◆ REQUIREMENT: In the passage on the book American Anthrax, what new identity did the anthrax attacks give anthrax?

◆ GIVEN PASSAGE:
§ §

Jones’ overview ends up where Jeanne Guillemin begins in her, equally excellent, account of the post anthrax attacks in the USA. American Anthrax is written for a popular audience, but this account is not journalistic. Guillemin is an accomplished sociologist and her narrative is thoroughly researched and sensitive to the tragedy of the victims. The account follows the crucial events during and after the attacks: the letters, the deaths, the transition from to war in Iraq and the subsequent investigation that culminated in the suicide of the FBI’s prime suspect, Bruce Ivins, in 2008. Guillemin also captures several senses of reversal that occurred during and after the attacks. To begin with, the initial targets of the attacks were media outlets, which led to the media covering the media in the media. As NBC broadcaster Tom Brokaw, one of the targets of the letters, claimed: ‘we are watching a movie – and we’re in it’. Moreover, the anthrax attacks yielded yet another new identity for anthrax: as a political autoimmune disease. The very scientists who were most skilled at guarding the USA against biological weapons had become suspects and the targets of the FBI investigations.

§ §

◆ RECORDS PROVIDED:
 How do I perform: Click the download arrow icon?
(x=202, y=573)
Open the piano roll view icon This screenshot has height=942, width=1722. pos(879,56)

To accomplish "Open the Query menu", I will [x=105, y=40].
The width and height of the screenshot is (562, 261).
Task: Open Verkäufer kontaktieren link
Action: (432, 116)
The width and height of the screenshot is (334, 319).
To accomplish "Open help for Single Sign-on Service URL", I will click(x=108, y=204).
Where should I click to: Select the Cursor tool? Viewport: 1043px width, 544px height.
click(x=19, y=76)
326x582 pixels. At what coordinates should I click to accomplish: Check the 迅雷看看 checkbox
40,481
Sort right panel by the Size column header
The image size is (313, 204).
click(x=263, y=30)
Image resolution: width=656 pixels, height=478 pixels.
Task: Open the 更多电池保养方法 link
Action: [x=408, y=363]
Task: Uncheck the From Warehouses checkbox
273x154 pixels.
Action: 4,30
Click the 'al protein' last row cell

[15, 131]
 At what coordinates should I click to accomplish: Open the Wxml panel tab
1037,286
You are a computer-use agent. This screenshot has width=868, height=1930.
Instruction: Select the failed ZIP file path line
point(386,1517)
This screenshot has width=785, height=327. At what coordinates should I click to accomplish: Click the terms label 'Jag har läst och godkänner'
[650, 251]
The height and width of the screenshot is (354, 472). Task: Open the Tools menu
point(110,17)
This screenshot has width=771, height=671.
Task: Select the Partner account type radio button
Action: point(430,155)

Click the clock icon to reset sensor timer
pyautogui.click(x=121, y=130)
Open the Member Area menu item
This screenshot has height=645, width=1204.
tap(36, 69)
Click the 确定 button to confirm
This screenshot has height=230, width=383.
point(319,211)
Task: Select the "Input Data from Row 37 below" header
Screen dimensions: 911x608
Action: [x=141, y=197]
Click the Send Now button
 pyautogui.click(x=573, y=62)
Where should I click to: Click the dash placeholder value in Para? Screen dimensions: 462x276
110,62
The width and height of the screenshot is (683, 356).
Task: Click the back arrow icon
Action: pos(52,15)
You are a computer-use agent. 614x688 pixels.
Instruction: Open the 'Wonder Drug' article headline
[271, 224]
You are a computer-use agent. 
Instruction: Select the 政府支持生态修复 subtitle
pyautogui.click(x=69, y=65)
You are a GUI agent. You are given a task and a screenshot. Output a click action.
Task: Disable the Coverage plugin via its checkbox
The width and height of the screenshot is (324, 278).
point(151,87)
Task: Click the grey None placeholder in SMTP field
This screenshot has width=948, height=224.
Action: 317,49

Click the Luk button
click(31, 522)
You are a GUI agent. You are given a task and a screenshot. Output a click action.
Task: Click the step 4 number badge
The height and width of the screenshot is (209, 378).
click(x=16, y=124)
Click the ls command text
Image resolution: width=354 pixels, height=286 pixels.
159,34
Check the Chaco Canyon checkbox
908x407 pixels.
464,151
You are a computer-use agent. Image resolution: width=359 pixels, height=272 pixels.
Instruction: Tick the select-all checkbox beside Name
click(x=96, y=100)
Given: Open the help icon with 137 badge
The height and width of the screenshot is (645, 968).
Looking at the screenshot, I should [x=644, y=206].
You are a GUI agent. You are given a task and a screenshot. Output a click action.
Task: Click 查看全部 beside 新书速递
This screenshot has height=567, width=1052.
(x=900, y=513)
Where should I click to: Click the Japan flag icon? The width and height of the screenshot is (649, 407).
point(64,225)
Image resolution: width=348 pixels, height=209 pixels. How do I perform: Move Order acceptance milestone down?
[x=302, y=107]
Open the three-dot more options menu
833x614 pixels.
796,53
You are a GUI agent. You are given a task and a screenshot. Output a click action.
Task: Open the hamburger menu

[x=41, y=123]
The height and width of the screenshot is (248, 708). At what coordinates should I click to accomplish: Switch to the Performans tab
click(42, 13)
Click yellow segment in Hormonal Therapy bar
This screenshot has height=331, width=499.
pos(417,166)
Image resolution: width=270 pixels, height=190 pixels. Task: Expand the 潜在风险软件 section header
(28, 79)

§ §

◆ SOLUTION TO THE PROBLEM: A political autoimmune disease.